*** Begin section ***

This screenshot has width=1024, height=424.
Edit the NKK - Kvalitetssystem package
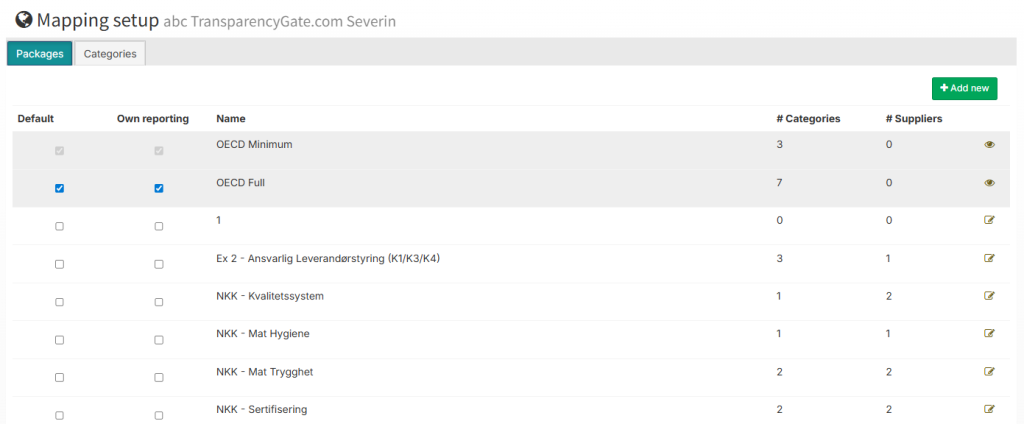click(989, 296)
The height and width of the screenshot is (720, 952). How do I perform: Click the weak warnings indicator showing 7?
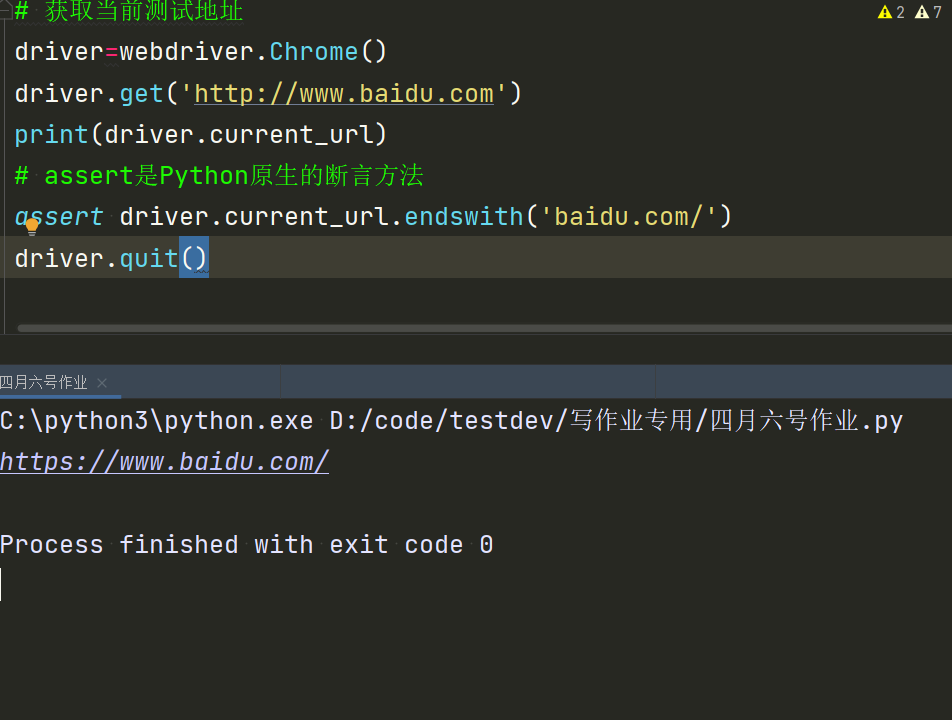pyautogui.click(x=928, y=12)
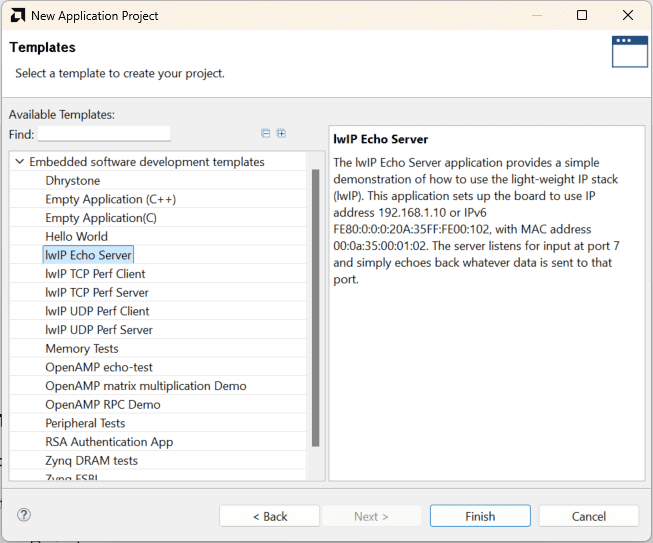653x543 pixels.
Task: Choose OpenAMP matrix multiplication Demo template
Action: [x=145, y=386]
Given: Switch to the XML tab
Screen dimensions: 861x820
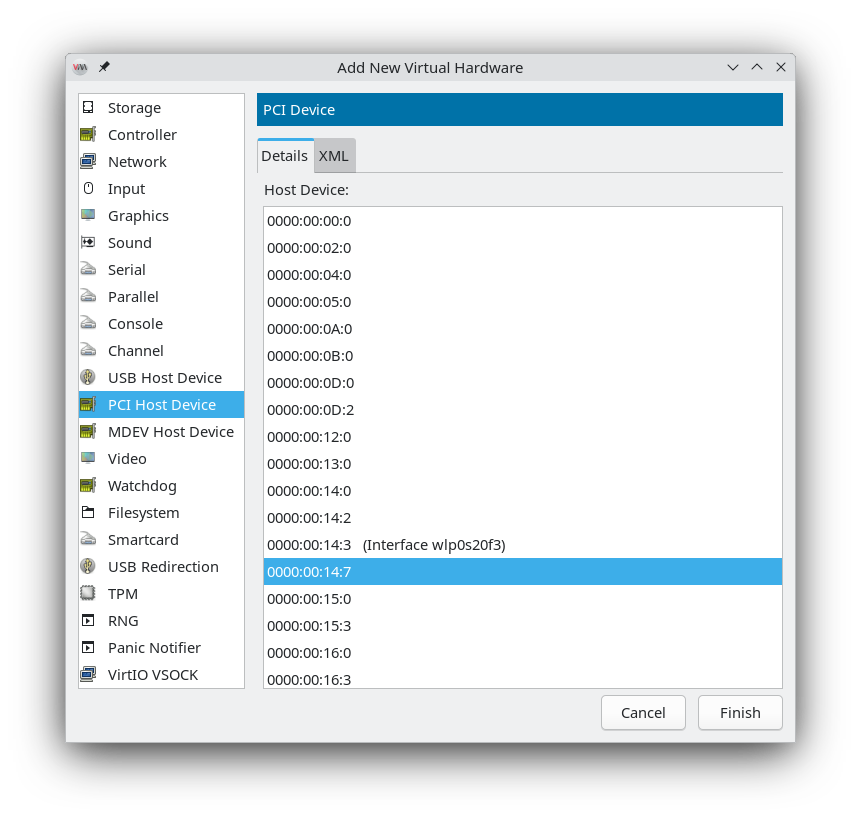Looking at the screenshot, I should [x=334, y=156].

*** End section ***

| PROBLEM DESCRIPTION |
Write out an exact copy of the lines beginning at the line that contains "Edit the NKK - Kvalitetssystem package" and ending at the last line of the listing. Exclude pictures.

| OUTPUT OF THE TASK |
Edit the NKK - Kvalitetssystem package
click(989, 296)
The height and width of the screenshot is (720, 952). How do I perform: Click the weak warnings indicator showing 7?
pyautogui.click(x=928, y=12)
653x543 pixels.
Task: Choose OpenAMP matrix multiplication Demo template
Action: [x=145, y=386]
Given: Switch to the XML tab
Screen dimensions: 861x820
Looking at the screenshot, I should [x=334, y=156].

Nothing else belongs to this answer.